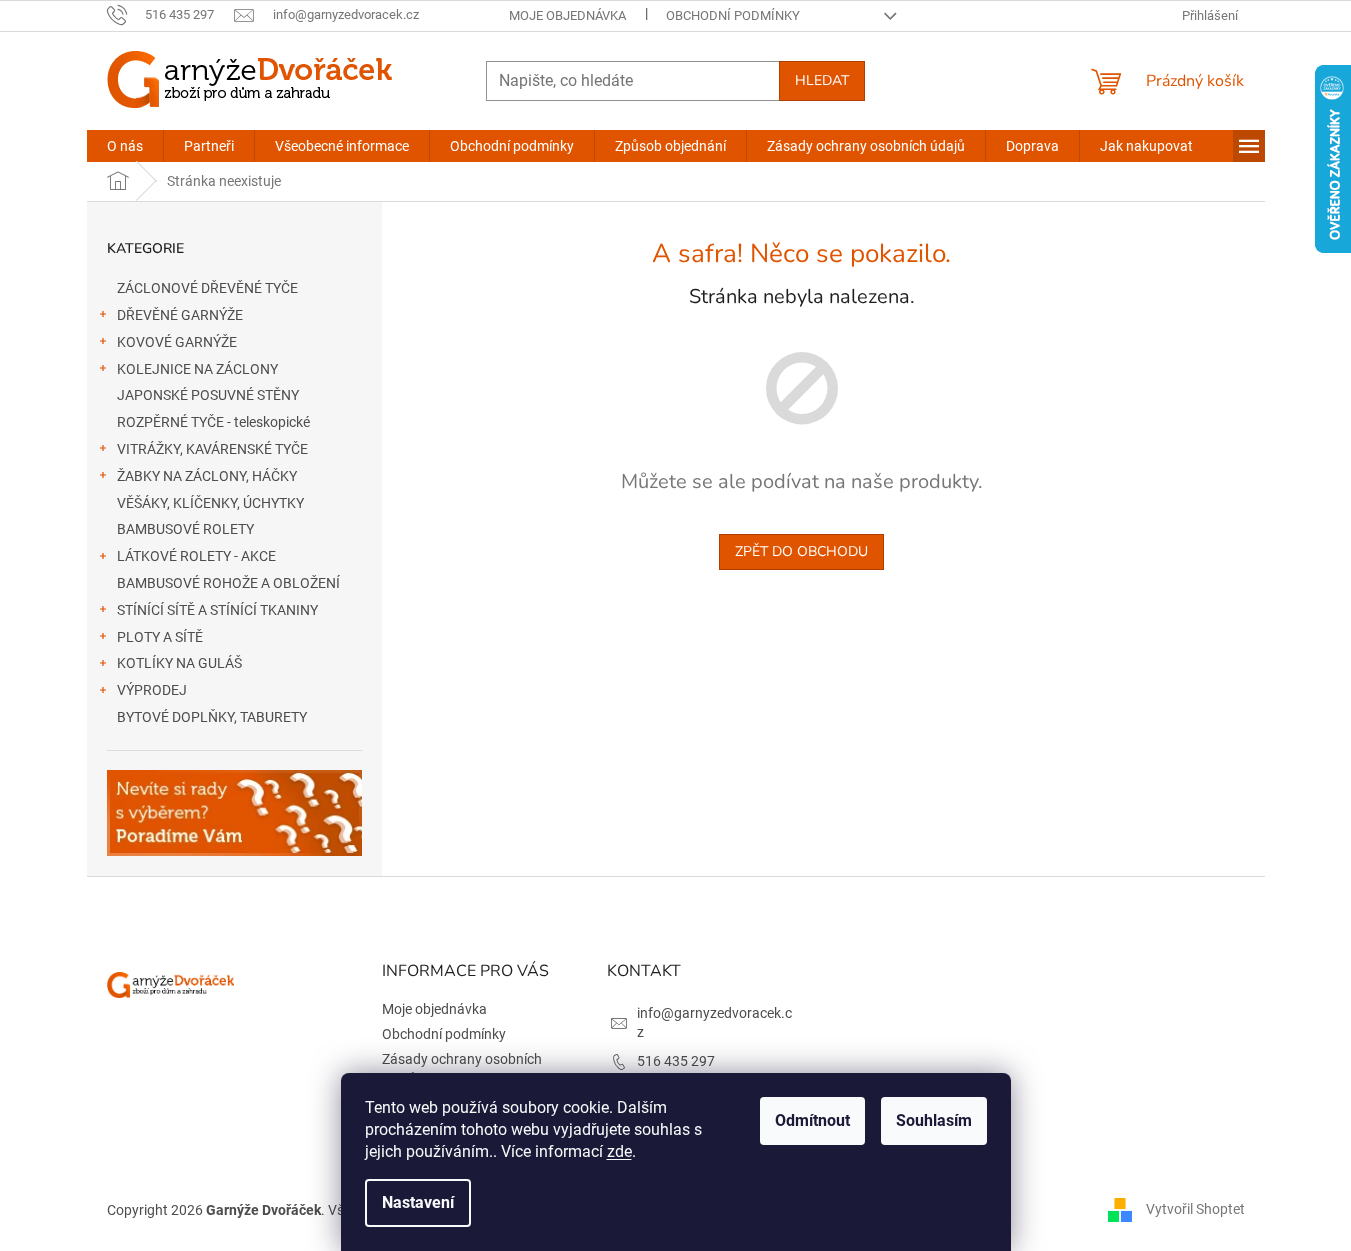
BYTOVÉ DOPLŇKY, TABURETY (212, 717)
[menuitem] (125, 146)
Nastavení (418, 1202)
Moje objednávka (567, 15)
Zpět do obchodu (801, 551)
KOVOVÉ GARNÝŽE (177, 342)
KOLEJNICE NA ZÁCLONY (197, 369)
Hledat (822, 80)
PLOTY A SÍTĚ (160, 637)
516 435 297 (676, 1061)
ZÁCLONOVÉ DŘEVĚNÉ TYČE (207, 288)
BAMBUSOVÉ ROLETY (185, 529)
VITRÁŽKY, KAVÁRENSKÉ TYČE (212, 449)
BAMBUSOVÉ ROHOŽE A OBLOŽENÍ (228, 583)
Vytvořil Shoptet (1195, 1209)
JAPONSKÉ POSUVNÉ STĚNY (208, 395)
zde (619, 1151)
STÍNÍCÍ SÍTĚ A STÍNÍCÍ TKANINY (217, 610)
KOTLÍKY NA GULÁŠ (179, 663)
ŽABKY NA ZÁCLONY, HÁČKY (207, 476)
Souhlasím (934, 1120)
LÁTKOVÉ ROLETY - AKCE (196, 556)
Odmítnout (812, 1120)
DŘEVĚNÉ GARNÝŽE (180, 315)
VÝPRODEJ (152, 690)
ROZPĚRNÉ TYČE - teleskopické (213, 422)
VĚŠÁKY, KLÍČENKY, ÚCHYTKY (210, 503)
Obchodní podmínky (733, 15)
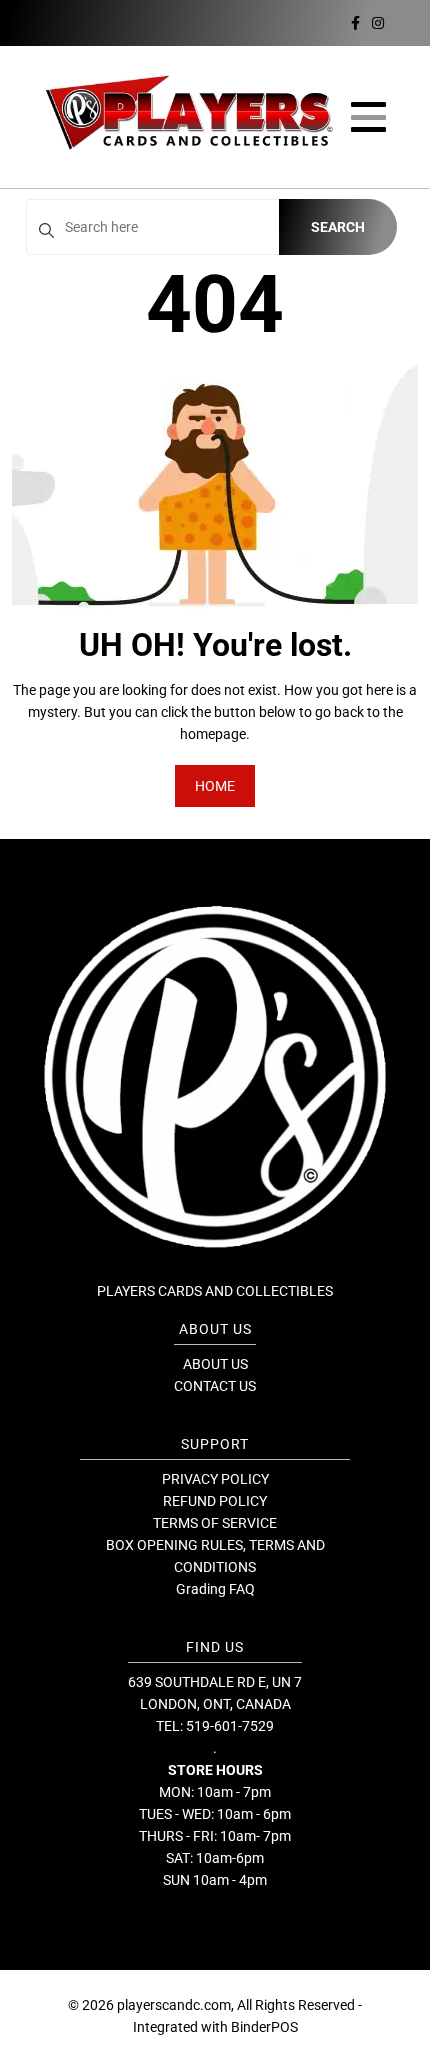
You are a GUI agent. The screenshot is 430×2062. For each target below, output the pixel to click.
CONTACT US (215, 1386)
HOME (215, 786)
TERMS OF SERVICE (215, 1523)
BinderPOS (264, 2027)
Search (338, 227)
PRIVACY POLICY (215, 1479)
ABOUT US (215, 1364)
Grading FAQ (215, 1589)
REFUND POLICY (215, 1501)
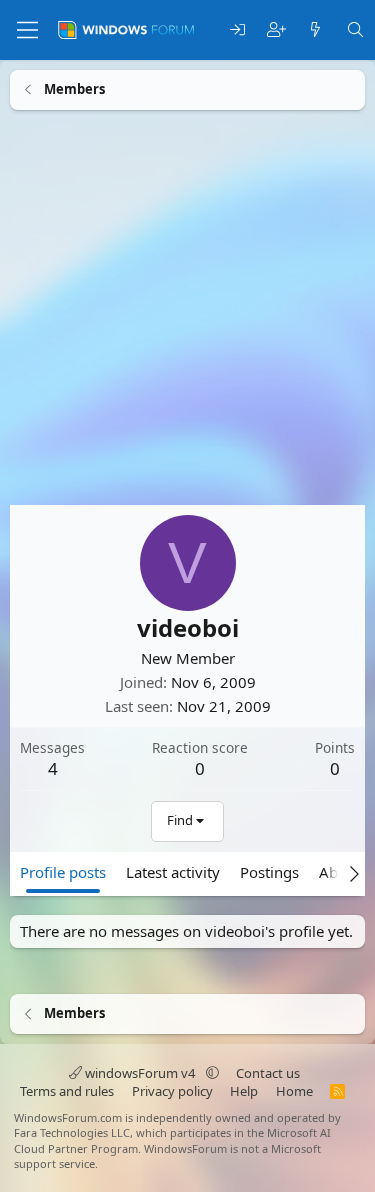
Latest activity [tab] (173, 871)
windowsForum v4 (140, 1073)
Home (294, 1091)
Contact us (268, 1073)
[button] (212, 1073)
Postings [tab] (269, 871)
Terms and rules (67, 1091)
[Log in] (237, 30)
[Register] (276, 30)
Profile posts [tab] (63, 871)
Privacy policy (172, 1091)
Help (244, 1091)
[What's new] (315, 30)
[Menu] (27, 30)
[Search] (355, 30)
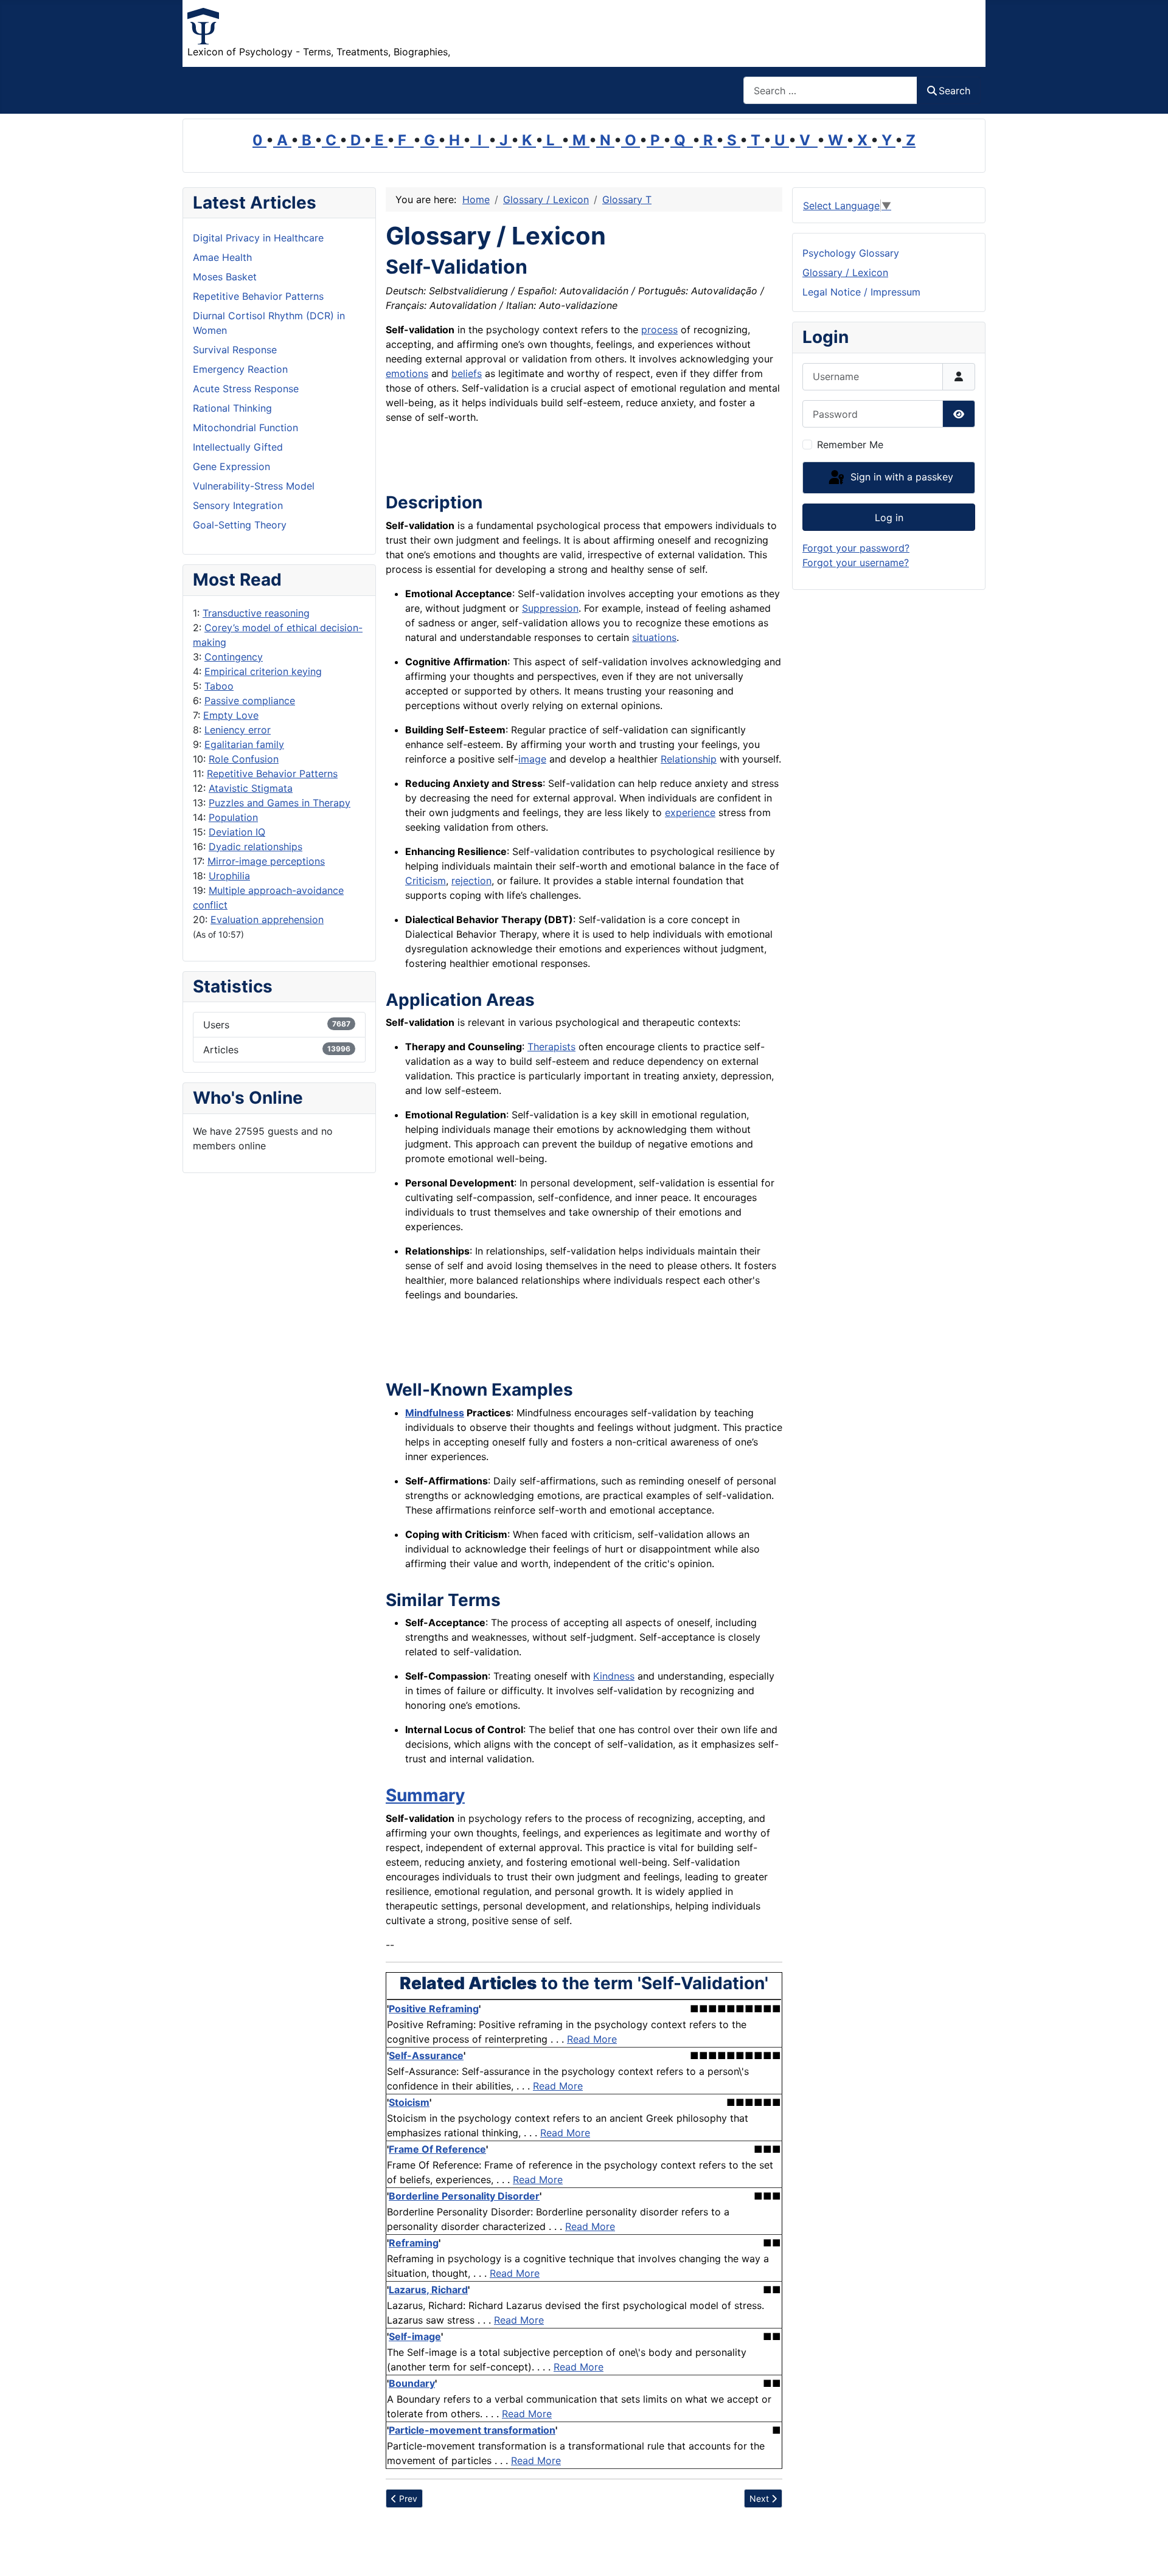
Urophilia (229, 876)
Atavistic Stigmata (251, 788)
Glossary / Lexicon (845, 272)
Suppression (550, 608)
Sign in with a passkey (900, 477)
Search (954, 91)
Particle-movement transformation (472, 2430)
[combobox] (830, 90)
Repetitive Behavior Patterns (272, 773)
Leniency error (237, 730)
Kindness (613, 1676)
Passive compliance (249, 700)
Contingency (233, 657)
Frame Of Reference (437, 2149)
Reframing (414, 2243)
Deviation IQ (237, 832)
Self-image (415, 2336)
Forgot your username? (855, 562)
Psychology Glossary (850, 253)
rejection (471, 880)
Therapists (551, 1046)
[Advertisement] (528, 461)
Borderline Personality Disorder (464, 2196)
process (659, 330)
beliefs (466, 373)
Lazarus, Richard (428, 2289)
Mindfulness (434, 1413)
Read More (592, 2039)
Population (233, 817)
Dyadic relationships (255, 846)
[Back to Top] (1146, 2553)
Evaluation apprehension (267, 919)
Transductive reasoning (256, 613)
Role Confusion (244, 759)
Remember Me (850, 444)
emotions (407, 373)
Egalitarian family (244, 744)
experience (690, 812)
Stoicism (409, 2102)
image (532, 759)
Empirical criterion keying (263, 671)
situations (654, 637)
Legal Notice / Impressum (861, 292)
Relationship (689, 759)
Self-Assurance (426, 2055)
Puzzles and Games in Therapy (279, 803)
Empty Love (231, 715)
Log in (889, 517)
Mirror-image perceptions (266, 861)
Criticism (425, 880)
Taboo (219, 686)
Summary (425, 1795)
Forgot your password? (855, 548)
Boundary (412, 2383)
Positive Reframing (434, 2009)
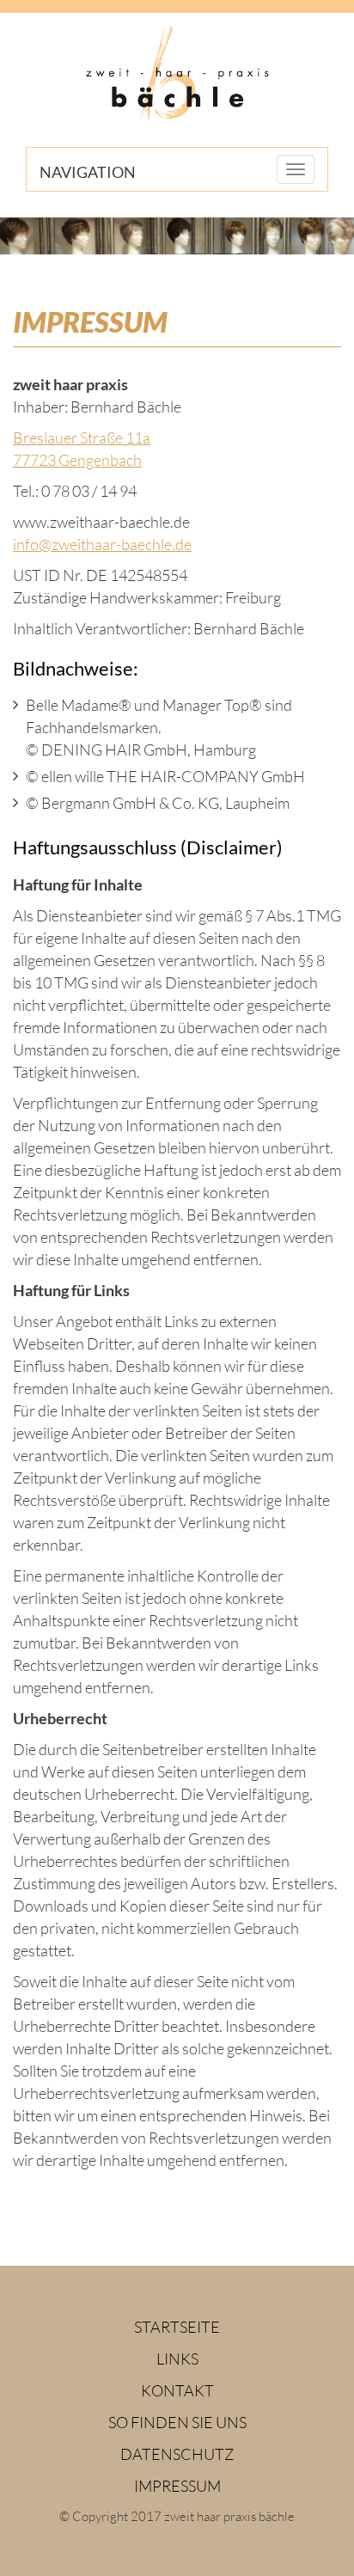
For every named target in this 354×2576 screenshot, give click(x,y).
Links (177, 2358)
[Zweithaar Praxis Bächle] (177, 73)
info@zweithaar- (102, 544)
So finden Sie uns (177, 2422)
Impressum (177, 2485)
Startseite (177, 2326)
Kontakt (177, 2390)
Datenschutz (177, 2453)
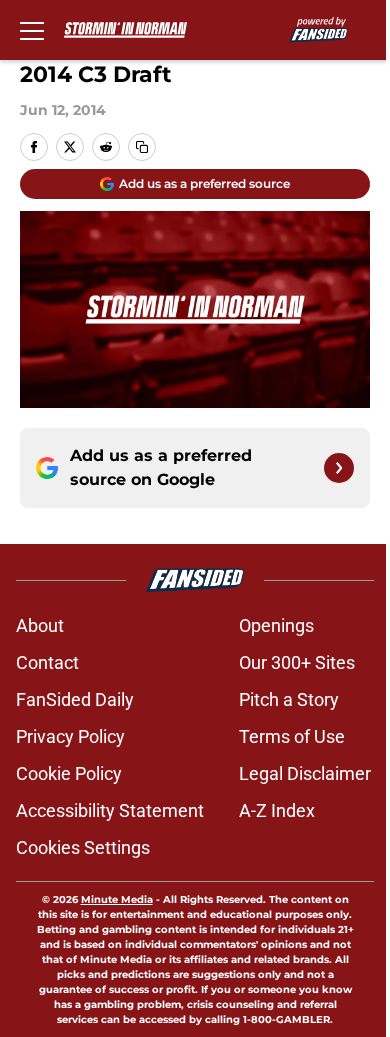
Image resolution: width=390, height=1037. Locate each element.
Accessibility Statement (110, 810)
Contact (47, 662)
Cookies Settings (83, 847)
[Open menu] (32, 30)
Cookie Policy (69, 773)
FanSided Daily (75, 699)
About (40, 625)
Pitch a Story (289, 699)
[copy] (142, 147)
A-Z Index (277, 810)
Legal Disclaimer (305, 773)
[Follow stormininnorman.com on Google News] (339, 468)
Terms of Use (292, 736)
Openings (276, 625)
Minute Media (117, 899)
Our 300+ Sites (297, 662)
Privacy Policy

WORK INSTRUCTION »
All of the entries need to be copied exactly, minus any pictures.

EXERCISE SOLUTION »
BYTOVÉ DOPLŇKY, TABURETY (212, 717)
[menuitem] (125, 146)
Nastavení (418, 1202)
Moje objednávka (567, 15)
Zpět do obchodu (801, 551)
KOVOVÉ GARNÝŽE (177, 342)
KOLEJNICE NA ZÁCLONY (197, 369)
Hledat (822, 80)
PLOTY A SÍTĚ (160, 637)
516 435 297 (676, 1061)
ZÁCLONOVÉ DŘEVĚNÉ TYČE (207, 288)
BAMBUSOVÉ ROLETY (185, 529)
VITRÁŽKY, KAVÁRENSKÉ TYČE (212, 449)
BAMBUSOVÉ ROHOŽE A OBLOŽENÍ (228, 583)
Vytvořil Shoptet (1195, 1209)
JAPONSKÉ POSUVNÉ STĚNY (208, 395)
zde (619, 1151)
STÍNÍCÍ SÍTĚ A STÍNÍCÍ TKANINY (217, 610)
KOTLÍKY NA GULÁŠ (179, 663)
ŽABKY NA ZÁCLONY, HÁČKY (207, 476)
Souhlasím (934, 1120)
LÁTKOVÉ ROLETY - AKCE (196, 556)
Odmítnout (812, 1120)
DŘEVĚNÉ GARNÝŽE (180, 315)
VÝPRODEJ (152, 690)
ROZPĚRNÉ TYČE - teleskopické (213, 422)
VĚŠÁKY, KLÍČENKY, ÚCHYTKY (210, 503)
Obchodní podmínky (733, 15)
You are a GUI agent. The screenshot is 430×2062. For each target below, output the pixel to click.
CONTACT US (215, 1386)
HOME (215, 786)
TERMS OF SERVICE (215, 1523)
BinderPOS (264, 2027)
Search (338, 227)
PRIVACY POLICY (215, 1479)
ABOUT US (215, 1364)
Grading FAQ (215, 1589)
REFUND POLICY (215, 1501)
Latest activity [tab] (173, 871)
windowsForum v4 (140, 1073)
Home (294, 1091)
Contact us (268, 1073)
[button] (212, 1073)
Postings [tab] (269, 871)
Terms and rules (67, 1091)
[Log in] (237, 30)
[Register] (276, 30)
Profile posts [tab] (63, 871)
Privacy policy (172, 1091)
Help (244, 1091)
[What's new] (315, 30)
[Menu] (27, 30)
[Search] (355, 30)
Urophilia (229, 876)
Atavistic Stigmata (251, 788)
Glossary / Lexicon (845, 272)
Suppression (550, 608)
Sign in with a passkey (900, 477)
Search (954, 91)
Particle-movement transformation (472, 2430)
[combobox] (830, 90)
Repetitive Behavior Patterns (272, 773)
Leniency error (237, 730)
Kindness (613, 1676)
Passive compliance (249, 700)
Contingency (233, 657)
Frame Of Reference (437, 2149)
Reframing (414, 2243)
Deviation IQ (237, 832)
Self-image (415, 2336)
Forgot your username? (855, 562)
Psychology Glossary (850, 253)
rejection (471, 880)
Therapists (551, 1046)
[Advertisement] (528, 461)
Borderline Personality Disorder (464, 2196)
process (659, 330)
beliefs (466, 373)
Lazarus, Richard (428, 2289)
Mindfulness (434, 1413)
Read More (592, 2039)
Population (233, 817)
Dyadic relationships (255, 846)
[Back to Top] (1146, 2553)
Evaluation apprehension (267, 919)
Transductive reasoning (256, 613)
Role Confusion (244, 759)
Remember Me (850, 444)
emotions (407, 373)
Egalitarian family (244, 744)
experience (690, 812)
Stoicism (409, 2102)
image (532, 759)
Empirical criterion keying (263, 671)
situations (654, 637)
Legal Notice / Impressum (861, 292)
Relationship (689, 759)
Self-Assurance (426, 2055)
Puzzles and Games in Therapy (279, 803)
Empty Love (231, 715)
Log in (889, 517)
Mirror-image perceptions (266, 861)
Criticism (425, 880)
Taboo (219, 686)
Summary (425, 1795)
Forgot your password? (855, 548)
Boundary (412, 2383)
Positive Reframing (434, 2009)
For every named target in this 354×2576 screenshot, give click(x,y).
Links (177, 2358)
[Zweithaar Praxis Bächle] (177, 73)
info@zweithaar- (102, 544)
So finden Sie uns (177, 2422)
Impressum (177, 2485)
Startseite (177, 2326)
Kontakt (177, 2390)
Datenschutz (177, 2453)
Image resolution: width=390, height=1037. Locate each element.
Accessibility Statement (110, 810)
Contact (47, 662)
Cookies Settings (83, 847)
[Open menu] (32, 30)
Cookie Policy (69, 773)
FanSided Daily (75, 699)
About (40, 625)
Pitch a Story (289, 699)
[copy] (142, 147)
A-Z Index (277, 810)
Legal Disclaimer (305, 773)
[Follow stormininnorman.com on Google News] (339, 468)
Terms of Use (292, 736)
Openings (276, 625)
Minute Media (117, 899)
Our 300+ Sites (297, 662)
Privacy Policy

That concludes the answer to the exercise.